Nous avions bien compris que Papa avait fortement envie de se baigner. C'est pourquoi nous lui avons proposé une alternative... qui garderait la Skoda Verde au sec. Les lacs de Tebenquiche sont perdus au cœur du Salar d'Atacama et leur eau, plus salée que n'importe quelle mer, permet de flotter comme si nous étions des astronautes dans l'espace. L'expérience est tellement surprenante! On se meut difficilement dans cette eau "lourde" et l'équilibration est très compliquée. Une fois les propriétés de cette eau comprises et maîtrisées il y a vraiment moyen de s'amuser... et de créer le plus impressionnant des galas de natation synchronisée! En revanche notre peau ne nous remercie pas vraiment de cette expérience, la douche est indispensable pour tenter de faire partir l'épaisse couche de sel qui recouvre chaque parcelle de notre corps.
Pour notre dernier coucher de soleil sur le désert d'Atacama nous partons pour la Vallee de la Muerte. Voisine de la Vallée de la Lune, elle a été rebaptisée suite aux mauvaises prononciations des touristes. Son nom d'origine étant Vallee de Marte ou Vallée de Mars. C'est d'ailleurs dans ses dunes et sur ses roches qu'a été testé le robot de la NASA parti il y a quelques années sur la planète rouge. Durant la journée c'est un super spot pour s'essayer au sandboard, mais aux dernières lueurs du jour, les roches rouges et les dunes prennent des teintes incroyables.
Nous finissons notre séjour sur une note scientifique et culturelle. À quelques kilomètres de San Pedro se trouve le plus large radiotélescope du monde. Mais qu'est-ce que c'est ? Hé bien il s'agit d'un télescope qui capte des ondes de lumière invisibles à l’œil nu. Difficile de se représenter ce que cela signifie "en vrai". En simplifiant au maximum les explications, disons que ALMA permet d'observer des choses dans le ciel que nous ne pouvons voir avec les télescopes optiques. La beauté de ce projet se trouve selon moi dans le projet en lui-même. En effet, trois organismes mondiaux, l'Amérique du Nord, l'Europe et le Japon, on su regrouper leurs connaissances et compétences pour travailler d'un seul corps et créer cette chose gigantesque.

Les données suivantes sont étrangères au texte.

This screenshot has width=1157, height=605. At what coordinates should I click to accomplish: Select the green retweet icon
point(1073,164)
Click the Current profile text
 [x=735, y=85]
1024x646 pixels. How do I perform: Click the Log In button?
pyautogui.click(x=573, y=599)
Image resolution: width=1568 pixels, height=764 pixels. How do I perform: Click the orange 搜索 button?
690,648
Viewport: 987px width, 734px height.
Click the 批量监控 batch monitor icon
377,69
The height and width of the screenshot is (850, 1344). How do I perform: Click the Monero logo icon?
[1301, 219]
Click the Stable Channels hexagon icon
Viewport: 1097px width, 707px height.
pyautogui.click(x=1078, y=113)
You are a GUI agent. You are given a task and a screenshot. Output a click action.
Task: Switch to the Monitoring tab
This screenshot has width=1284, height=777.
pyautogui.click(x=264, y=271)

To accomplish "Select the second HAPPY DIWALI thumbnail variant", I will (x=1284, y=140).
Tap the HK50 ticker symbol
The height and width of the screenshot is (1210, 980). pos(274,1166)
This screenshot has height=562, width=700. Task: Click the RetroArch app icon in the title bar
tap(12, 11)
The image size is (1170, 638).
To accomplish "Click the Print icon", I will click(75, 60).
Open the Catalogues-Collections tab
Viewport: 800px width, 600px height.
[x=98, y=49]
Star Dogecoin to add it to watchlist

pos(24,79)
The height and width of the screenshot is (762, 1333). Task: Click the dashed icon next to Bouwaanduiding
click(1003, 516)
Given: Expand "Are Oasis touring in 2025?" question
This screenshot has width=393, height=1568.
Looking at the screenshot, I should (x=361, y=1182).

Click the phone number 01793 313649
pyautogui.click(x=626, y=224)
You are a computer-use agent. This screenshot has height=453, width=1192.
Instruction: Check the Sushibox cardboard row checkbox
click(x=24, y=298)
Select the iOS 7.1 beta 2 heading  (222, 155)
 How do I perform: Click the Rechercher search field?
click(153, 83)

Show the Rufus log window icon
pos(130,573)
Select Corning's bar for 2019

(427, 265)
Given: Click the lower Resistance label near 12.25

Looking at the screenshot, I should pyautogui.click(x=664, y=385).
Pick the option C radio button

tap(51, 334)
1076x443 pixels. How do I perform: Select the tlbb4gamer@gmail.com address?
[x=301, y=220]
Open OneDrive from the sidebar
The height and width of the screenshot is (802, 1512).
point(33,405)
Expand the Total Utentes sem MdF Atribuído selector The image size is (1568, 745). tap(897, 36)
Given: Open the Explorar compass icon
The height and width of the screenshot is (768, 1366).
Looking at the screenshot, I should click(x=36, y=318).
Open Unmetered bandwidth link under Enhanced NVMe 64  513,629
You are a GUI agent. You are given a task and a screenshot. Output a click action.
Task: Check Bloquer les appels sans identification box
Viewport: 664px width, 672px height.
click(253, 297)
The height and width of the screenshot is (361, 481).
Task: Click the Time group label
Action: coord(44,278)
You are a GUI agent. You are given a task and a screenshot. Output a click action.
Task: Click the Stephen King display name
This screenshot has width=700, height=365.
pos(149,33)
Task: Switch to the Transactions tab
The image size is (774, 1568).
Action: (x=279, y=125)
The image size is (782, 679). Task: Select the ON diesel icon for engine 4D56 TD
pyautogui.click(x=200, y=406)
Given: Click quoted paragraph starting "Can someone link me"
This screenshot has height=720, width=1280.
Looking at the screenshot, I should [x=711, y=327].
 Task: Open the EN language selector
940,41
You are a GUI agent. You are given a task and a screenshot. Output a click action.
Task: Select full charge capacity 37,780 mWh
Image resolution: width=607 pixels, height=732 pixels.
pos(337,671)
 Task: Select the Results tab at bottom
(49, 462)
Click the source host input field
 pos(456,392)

San Pedro a fini par toucher à sa fin... Papa est reparti la tête pleine de souvenirs et la valise pleine de Dulce de Leche! Nous avons surkiffé nos vacances dans les vacances. Notre hôtesse Carolina, qui passait ses journées à chanter; la femme de ménage de l'hôtel et sa petite fille toujours à gazouiller dans sa poussette (merci à elles deux pour l'achat de nos vélos); les maisons d'Adobe renforcées en bouteilles en verre; les tours for tips sous l'orage; les cours de sport gratuits au gymnase; et surtout... Oui surtout... Le majestueux Likan Cabur, présent à chaque instant de notre séjour.
Durs au-revoir à ce stade du voyage... À papa et au Chili... Le début d'une nouvelle étape ! À très vite en Bolivie!